Fortaleza, (Zenit.org) Maria Emilia Marega Pacheco | 619 visitas

O papa Francisco reconheceu nesta segunda-feira,27 de janeiro,as "virtudes heroicas" da religiosa brasileira irmã Serafina Cinque, primeiro passo para iniciar seu processo de beatificação.

Noeme Cinque é o nome de batismo de Irmã Serafina, conhecida como “Anjo da Transamazônica”. Seus pais Vicente Cinque e Sarah Cinque, nascidos em Salerno, sul da Itália, chegaram em Urucurituba, interior do estado do Amazonas, em 1906. Noeme é a segunda filha de 12 irmãos.

O pai se tornou um rico seringalista. Com a queda da borracha, dedicou-se ao plantio e envio de cacau para o sul do Brasil, e exterior, com muito sucesso.

A brasileira Noeme nasceu em 31 de janeiro de 1913, na cidade de Urucuritiba. Estudou no Instituto de Educação do Amazonas e tornou-se professora. Posteriormente, concluiu sua formação como enfermeira prática.

Conforme Dados sobre o processo para a canonização do "Anjo da Transamazônica", compilados pela vice-Postuladora, Irmã Marília Menezes, a jovem Noeme sentiu fortemente, aos 12 anos de idade, o apelo à vida religiosa, “que sempre lutou para seguir, apesar da forte e constante objeção do pai, que a desejava como grande mulher de negócios, como ele”.

O “Anjo da Transamazônica” era incansável em seu trabalho –lê-se no texto-. Foi catequista nas escolas e Paróquias de Manaus, engajada como leiga da Ação Católica; foi Presidente das Filhas de Maria e do Apostolado da Oração das Paróquias da Catedral e depois de N. S. Aparecida, em Manaus. Visitadora de encarcerados, e enfermeira domiciliar de doentes e idosos em suas casas e em Casas de repouso.

Quando as Irmãs norte-americanas Adoradoras do Sangue de Cristo foram a Manaus em 1946, para observar o campo de trabalho que lá iriam exercer – continua o texto- os Padres Redentoristas apresentaram Noeme, já com 33 anos, às Irmãs, e lhes explicaram o seu firme desejo de ser freira. Noeme viu tudo isso “como a Vontade de Deus e atendendo ao convite das Irmãs, foi para os Estados Unidos”, onde fez o Postulado, o Noviciado e a Profissão dos Votos Religiosos, recebendo o nome de Irmã Serafina.

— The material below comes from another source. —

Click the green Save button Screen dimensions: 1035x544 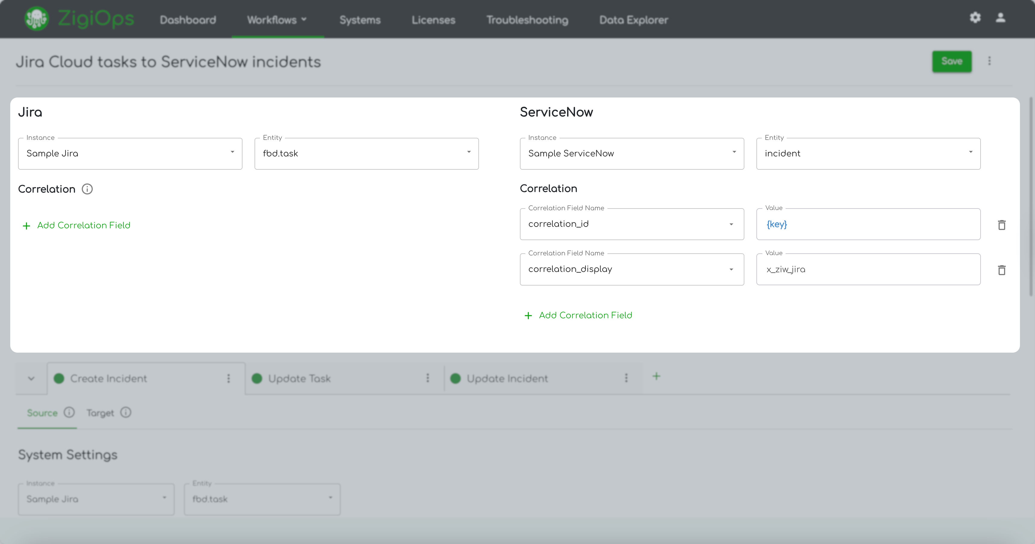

Regressou a Manaus em 1948, onde trabalhou arduamente para a construção do primeiro Noviciado na Amazônia e primeiro Convento do Preciosíssimo Sangue.

Irmã Serafina trabalhou incansavelmente para reconhecer Escolas secundárias e de formação de Professores, em diversas localidades do Amazonas.

Não havendo médicos no interior da Amazônia, Ir. Serafina era considerada uma verdadeira médica, fazendo partos, cuidando de doenças várias, e ensinando a Medicina e alimentação alternativa para combater a fome e doenças, com uma dedicação inesgotável.

A fama de santidade era tanta, que Irmã Serafina recebeu o nome de "Anjo daTransamazônica", o que motivou o processo de pedido de beatificação dela.

“Em uma batalha feita de lágrimas, oração e fadigas – destaca o texto- não recusava ninguém que precisasse de ajuda”. Esmolava, com a ajuda de auxiliares, pela vizinhança da cidade de Altamira, indo de caminhão, “na poeira e na lama da Transamazônica, em um exercício constante de fé e humildade, chegando a recolher sobras de supermercados para fazer a sopa das gestantes e dos doentes”.

Irmã Serafina faleceu de câncer a 21 de outubro de 1988, em Manaus, e logo espalhou-se sua fama de santidade, com muitos casos de cura de doenças conseguidos pela sua intercessão.

Em julho de 2011, o Bispo eleito, Dom Marcos Piatek, CSSR, em sua Mensagem ao Povo de Deus da Prelazia de Coari recordou: “Como não se lembrar da Irmã Serafina (Noeme) Cinque “O Anjo da Transamazônica”, com a sua frase preferida: “Como Deus é bom!””.